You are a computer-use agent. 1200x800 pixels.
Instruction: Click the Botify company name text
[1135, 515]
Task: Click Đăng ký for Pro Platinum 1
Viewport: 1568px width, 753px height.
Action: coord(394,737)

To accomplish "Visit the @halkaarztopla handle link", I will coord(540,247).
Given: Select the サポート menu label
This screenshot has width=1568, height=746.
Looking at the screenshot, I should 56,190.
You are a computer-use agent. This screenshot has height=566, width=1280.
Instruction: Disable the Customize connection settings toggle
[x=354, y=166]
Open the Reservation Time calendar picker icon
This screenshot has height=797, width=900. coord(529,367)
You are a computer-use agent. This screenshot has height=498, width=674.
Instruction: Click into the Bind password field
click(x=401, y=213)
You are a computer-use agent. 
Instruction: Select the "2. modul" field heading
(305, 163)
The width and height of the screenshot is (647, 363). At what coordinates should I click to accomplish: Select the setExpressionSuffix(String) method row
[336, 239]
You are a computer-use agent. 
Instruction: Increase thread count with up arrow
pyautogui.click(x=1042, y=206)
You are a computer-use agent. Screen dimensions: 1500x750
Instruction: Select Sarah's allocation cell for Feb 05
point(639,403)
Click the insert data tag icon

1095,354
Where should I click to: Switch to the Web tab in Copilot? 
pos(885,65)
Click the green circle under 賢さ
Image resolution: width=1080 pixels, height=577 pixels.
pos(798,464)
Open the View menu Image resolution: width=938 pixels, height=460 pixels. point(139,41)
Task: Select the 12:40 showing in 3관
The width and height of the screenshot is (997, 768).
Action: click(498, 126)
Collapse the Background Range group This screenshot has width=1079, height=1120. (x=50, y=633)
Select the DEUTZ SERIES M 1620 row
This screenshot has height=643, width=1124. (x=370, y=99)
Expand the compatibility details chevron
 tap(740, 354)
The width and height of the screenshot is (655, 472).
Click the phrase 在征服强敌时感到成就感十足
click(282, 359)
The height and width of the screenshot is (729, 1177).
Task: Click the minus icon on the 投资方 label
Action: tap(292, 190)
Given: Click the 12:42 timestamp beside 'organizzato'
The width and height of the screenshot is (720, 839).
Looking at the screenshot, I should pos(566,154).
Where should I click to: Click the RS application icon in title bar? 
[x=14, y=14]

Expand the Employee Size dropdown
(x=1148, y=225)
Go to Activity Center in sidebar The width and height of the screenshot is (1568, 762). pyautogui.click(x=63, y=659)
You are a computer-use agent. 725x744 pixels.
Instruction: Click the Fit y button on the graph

■ Your assignment: All of the entries above need to be output again exactly.

■ Written reply:
You are a computer-use agent. 1200x800 pixels.
Instruction: Click the Botify company name text
[1135, 515]
Task: Click Đăng ký for Pro Platinum 1
Viewport: 1568px width, 753px height.
Action: coord(394,737)

To accomplish "Visit the @halkaarztopla handle link", I will coord(540,247).
Given: Select the サポート menu label
This screenshot has width=1568, height=746.
Looking at the screenshot, I should 56,190.
You are a computer-use agent. This screenshot has height=566, width=1280.
Instruction: Disable the Customize connection settings toggle
[x=354, y=166]
Open the Reservation Time calendar picker icon
This screenshot has height=797, width=900. coord(529,367)
You are a computer-use agent. This screenshot has height=498, width=674.
Instruction: Click into the Bind password field
click(x=401, y=213)
You are a computer-use agent. 
Instruction: Select the "2. modul" field heading
(305, 163)
The width and height of the screenshot is (647, 363). At what coordinates should I click to accomplish: Select the setExpressionSuffix(String) method row
[336, 239]
You are a computer-use agent. 
Instruction: Increase thread count with up arrow
pyautogui.click(x=1042, y=206)
You are a computer-use agent. Screen dimensions: 1500x750
Instruction: Select Sarah's allocation cell for Feb 05
point(639,403)
Click the insert data tag icon

1095,354
Where should I click to: Switch to the Web tab in Copilot? 
pos(885,65)
Click the green circle under 賢さ
Image resolution: width=1080 pixels, height=577 pixels.
pos(798,464)
Open the View menu Image resolution: width=938 pixels, height=460 pixels. point(139,41)
Task: Select the 12:40 showing in 3관
The width and height of the screenshot is (997, 768).
Action: click(498, 126)
Collapse the Background Range group This screenshot has width=1079, height=1120. (x=50, y=633)
Select the DEUTZ SERIES M 1620 row
This screenshot has height=643, width=1124. (x=370, y=99)
Expand the compatibility details chevron
 tap(740, 354)
The width and height of the screenshot is (655, 472).
Click the phrase 在征服强敌时感到成就感十足
click(282, 359)
The height and width of the screenshot is (729, 1177).
Task: Click the minus icon on the 投资方 label
Action: tap(292, 190)
Given: Click the 12:42 timestamp beside 'organizzato'
The width and height of the screenshot is (720, 839).
Looking at the screenshot, I should pos(566,154).
Where should I click to: Click the RS application icon in title bar? 
[x=14, y=14]

Expand the Employee Size dropdown
(x=1148, y=225)
Go to Activity Center in sidebar The width and height of the screenshot is (1568, 762). pyautogui.click(x=63, y=659)
You are a computer-use agent. 725x744 pixels.
Instruction: Click the Fit y button on the graph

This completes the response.